A long line of administrators, insurance employees, and government workers await my attention.  They tell me that my care plans are incorrect.  Improbable.  Not covered.  Out of the question.

And as my blood pressure rises and my temperature boils, I see no silver lining.  No lesson learned.  

I always expected that I would be bludgeoned by the awe-inspiring task of practicing medicine.

Not broken by a thousand, tiny, thoughtless insults.

1 comment:

Anonymous said...

The silver lining lies only in having a heart of gold. Ultimately, it is all you have to offer as a warrior, a wounded warrior--but still fighting the good fight. Also you have years of useful training and experience, which helps.

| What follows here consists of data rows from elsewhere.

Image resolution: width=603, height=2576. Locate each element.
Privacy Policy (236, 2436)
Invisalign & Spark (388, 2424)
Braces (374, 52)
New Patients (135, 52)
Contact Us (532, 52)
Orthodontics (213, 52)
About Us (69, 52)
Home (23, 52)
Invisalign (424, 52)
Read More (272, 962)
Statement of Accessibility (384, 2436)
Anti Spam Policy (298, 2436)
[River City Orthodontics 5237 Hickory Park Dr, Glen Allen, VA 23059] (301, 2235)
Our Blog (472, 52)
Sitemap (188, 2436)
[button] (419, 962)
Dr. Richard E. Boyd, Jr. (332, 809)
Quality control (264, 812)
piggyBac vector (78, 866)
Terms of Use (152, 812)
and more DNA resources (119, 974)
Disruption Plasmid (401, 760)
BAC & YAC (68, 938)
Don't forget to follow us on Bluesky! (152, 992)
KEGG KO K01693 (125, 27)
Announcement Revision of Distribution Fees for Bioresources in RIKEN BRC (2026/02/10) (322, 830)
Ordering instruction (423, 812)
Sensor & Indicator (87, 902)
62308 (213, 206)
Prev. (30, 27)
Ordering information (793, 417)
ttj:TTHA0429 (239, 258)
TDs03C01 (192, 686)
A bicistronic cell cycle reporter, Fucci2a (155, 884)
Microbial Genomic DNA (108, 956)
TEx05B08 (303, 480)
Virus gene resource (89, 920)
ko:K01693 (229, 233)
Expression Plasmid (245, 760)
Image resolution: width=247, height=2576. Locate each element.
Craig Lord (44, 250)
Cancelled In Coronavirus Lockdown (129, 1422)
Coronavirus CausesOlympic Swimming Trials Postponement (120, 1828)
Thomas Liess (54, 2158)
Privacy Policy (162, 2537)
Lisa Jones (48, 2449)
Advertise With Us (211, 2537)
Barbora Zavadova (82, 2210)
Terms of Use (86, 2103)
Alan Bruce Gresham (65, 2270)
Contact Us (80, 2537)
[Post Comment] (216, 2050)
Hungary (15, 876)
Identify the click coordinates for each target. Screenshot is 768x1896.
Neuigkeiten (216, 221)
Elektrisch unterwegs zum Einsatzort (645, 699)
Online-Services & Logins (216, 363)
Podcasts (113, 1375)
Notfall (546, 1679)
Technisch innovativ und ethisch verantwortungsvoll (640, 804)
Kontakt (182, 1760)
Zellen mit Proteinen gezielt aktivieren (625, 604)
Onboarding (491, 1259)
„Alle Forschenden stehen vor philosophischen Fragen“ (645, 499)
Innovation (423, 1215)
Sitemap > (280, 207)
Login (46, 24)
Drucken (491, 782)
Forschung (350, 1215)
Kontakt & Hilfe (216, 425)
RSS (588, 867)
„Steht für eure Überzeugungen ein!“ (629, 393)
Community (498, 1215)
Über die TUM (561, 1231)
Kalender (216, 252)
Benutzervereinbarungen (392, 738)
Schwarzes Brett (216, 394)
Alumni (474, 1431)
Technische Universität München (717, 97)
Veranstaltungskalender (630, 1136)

Historically, medicine began as altruism by the independently wealthy. There was great status in such self-sacrifice. The wealth and status was something others coveted so they demanded their rights to get into medicine and have their piece of the cash-cow and social status. And so medicine evolved into the Healthcare Industry. And as stock prices soared, and as Anti-Trust Laws were ignored we got bigger and bigger and bigger "Healthcare Industry". And it was global and profitable.

And the money whores could never get enough, chasing fiscal sin like a donkey in heat. Before long they had to globally dominate and force everyone to buy into their HEALTHCARE INDUSTRY. And this too was not enough, so health had to be intentionally shipwrecked so that people would pay all they have, which was less because of rising healthcare cost--all just for a try at buying back their health. But some of them were able to sometimes get their health back. And so the money whores had to find a better price-point, lest they sing those P&L blues of not making exponentially more money. And they raised some taxes too because the burden money whores had on storing their money and having trouble finding new ways to waste it faster to justify asking for MORE MONEY.

So when your heart breaks because you have a difficulty in helping a patient, at least you are not part of the Beast. And though you are a doctor, deep within you know you still are a Warrior. And you know that there are more like you because when you go to lunch not that many people you see would actually kill you for an extra fraction of one percent profit--though some would--and they are in the HEALTHCARE INDUSTRY. (I know this because some of them have literally conspired to destroy me and cover it up, not that criminal conspiracy charges are brought against the Elite few.)

So ARISE Warrior and fight a good fight. Slay the Beast. Look for which doctors have broken hearts because they might not be able to help a patient and feel 'impotent' and tear down those doctors who are broken hearted because they might not get enough MONEY MONEY MONEY because there is never enough money. Be Santa: keep the list of whose naughty and nice. Fight the good fight. Arise: fight and win.